### Work to be completed
Render the items from the line containing "Identify the location of tweet-header: Slava" through the line containing "list-item: Откройте для себя миллионы национальных … is", inclusive, as a two-column CSV with the headers item_text and item_answer, one row per item. Put each value in a single quoted field, replace line breaks with spaces, and omit the pictures.

### Records for processing
- Opening Delimiter -

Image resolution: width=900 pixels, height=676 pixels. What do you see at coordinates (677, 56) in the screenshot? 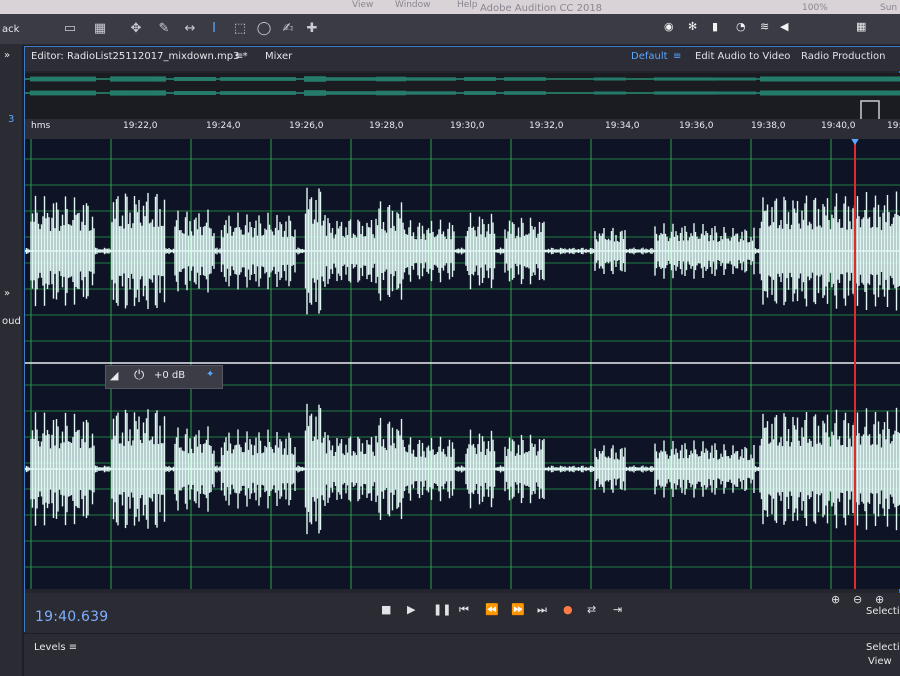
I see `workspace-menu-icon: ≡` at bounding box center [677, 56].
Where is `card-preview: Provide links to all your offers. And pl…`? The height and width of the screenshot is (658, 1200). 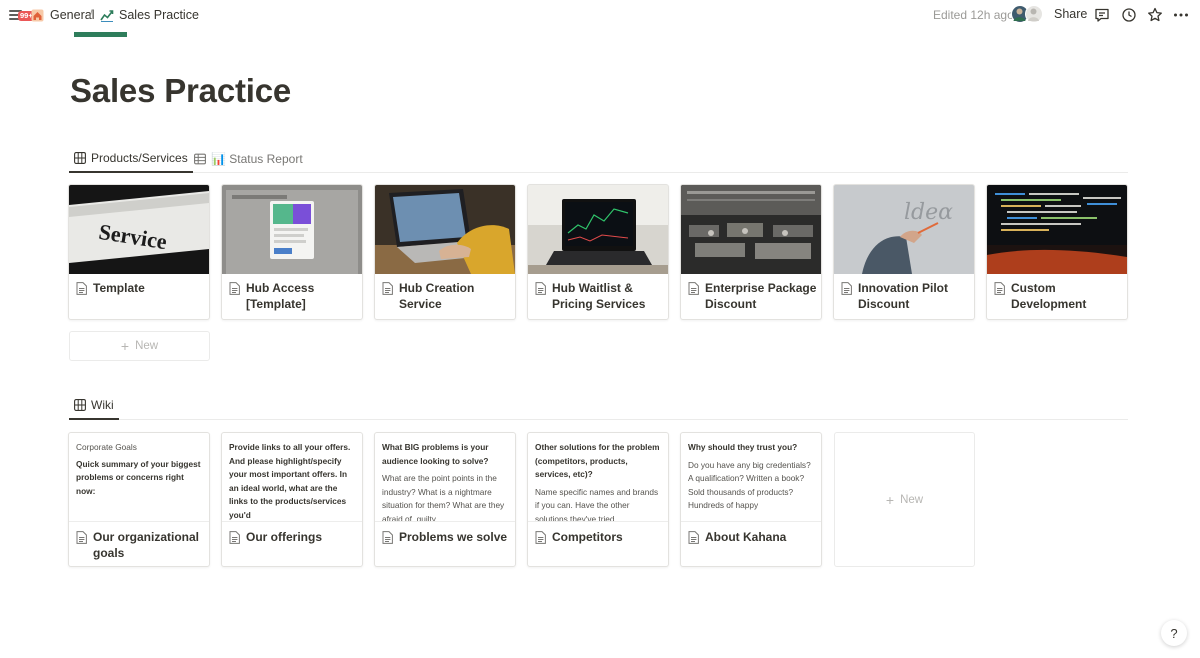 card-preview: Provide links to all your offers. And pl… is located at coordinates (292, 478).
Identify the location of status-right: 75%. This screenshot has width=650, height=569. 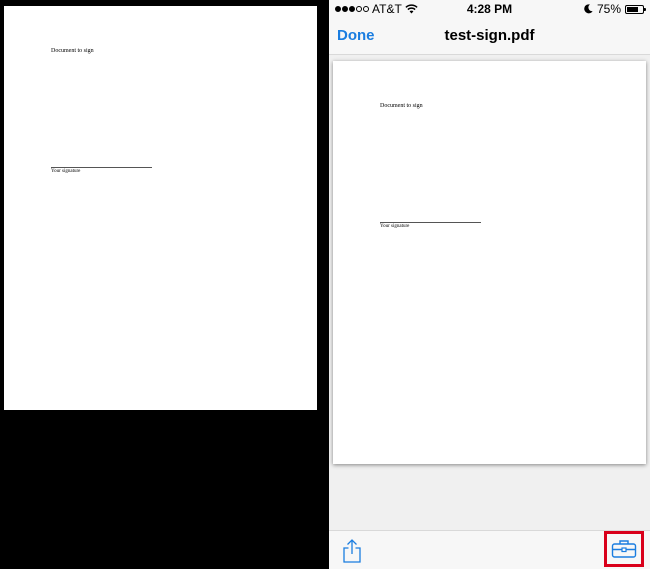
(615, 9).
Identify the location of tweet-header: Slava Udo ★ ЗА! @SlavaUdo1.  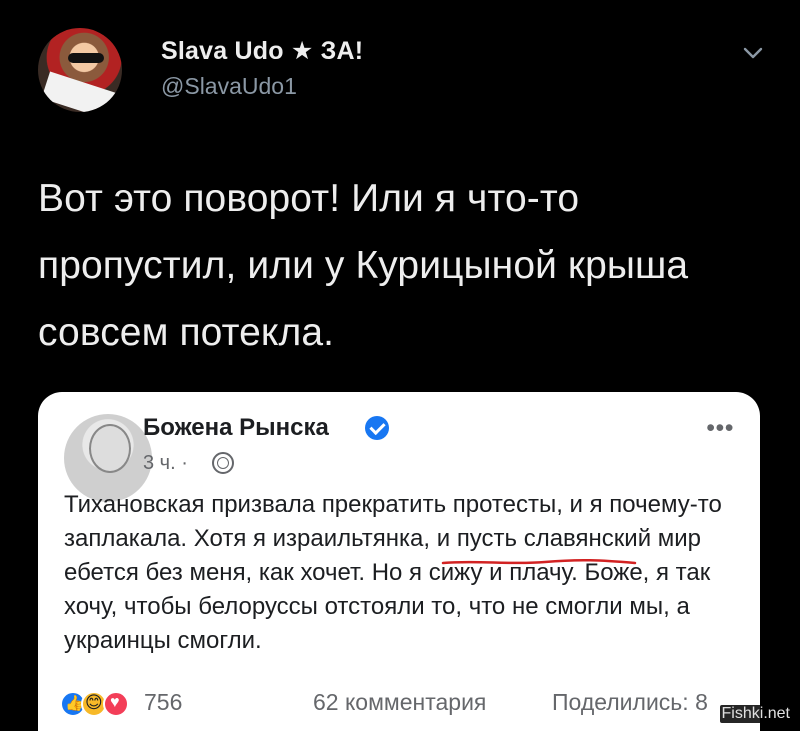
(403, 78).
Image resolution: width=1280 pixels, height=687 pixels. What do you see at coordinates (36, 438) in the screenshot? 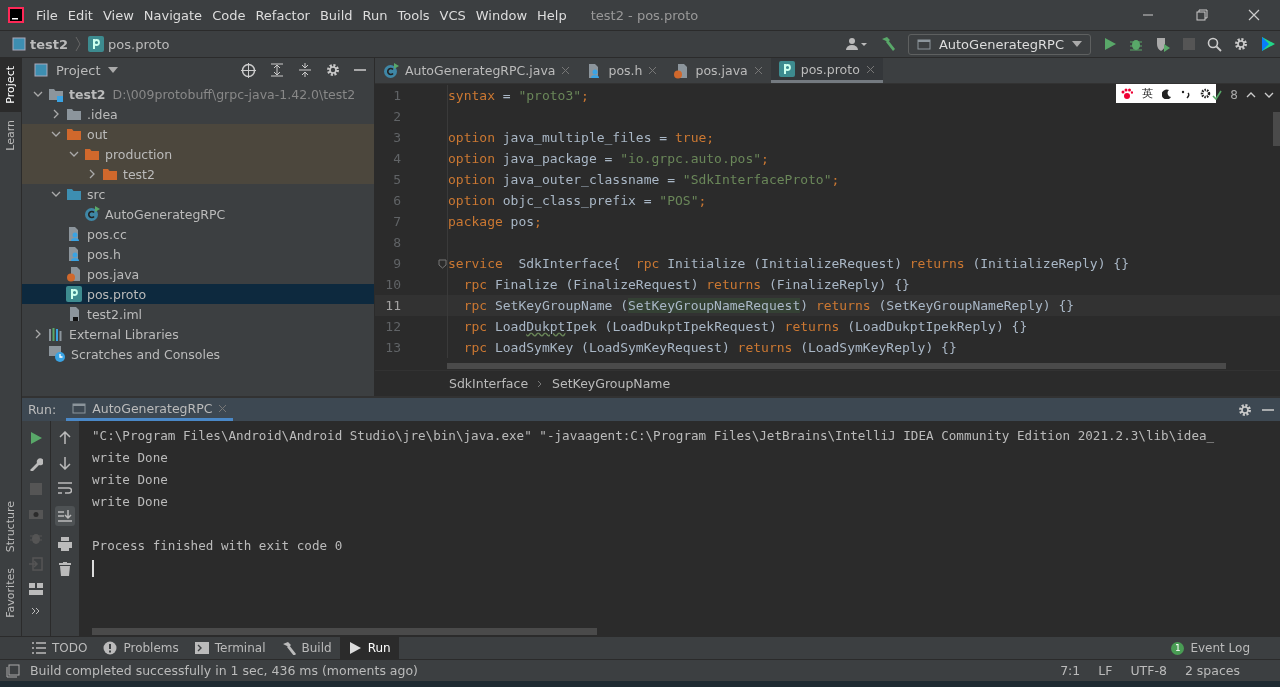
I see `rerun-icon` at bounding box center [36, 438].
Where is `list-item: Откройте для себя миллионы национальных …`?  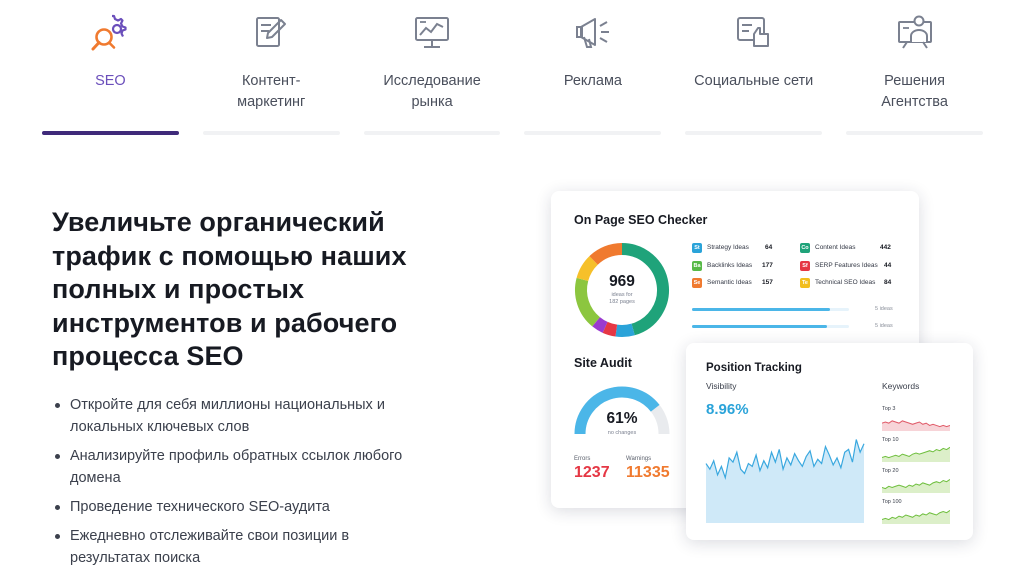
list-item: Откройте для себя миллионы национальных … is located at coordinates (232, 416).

- Closing Delimiter -
- Opening Delimiter -

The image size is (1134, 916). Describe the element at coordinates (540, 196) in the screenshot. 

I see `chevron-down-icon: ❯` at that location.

- Closing Delimiter -

### Task solution
item_text,item_answer
"Identify the location of tweet-header: Slava Udo ★ ЗА! @SlavaUdo1.","(403, 78)."
"Image resolution: width=1280 pixels, height=687 pixels. What do you see at coordinates (36, 438) in the screenshot?","I see `rerun-icon` at bounding box center [36, 438]."
"Where is `list-item: Откройте для себя миллионы национальных …`?","list-item: Откройте для себя миллионы национальных … is located at coordinates (232, 416)."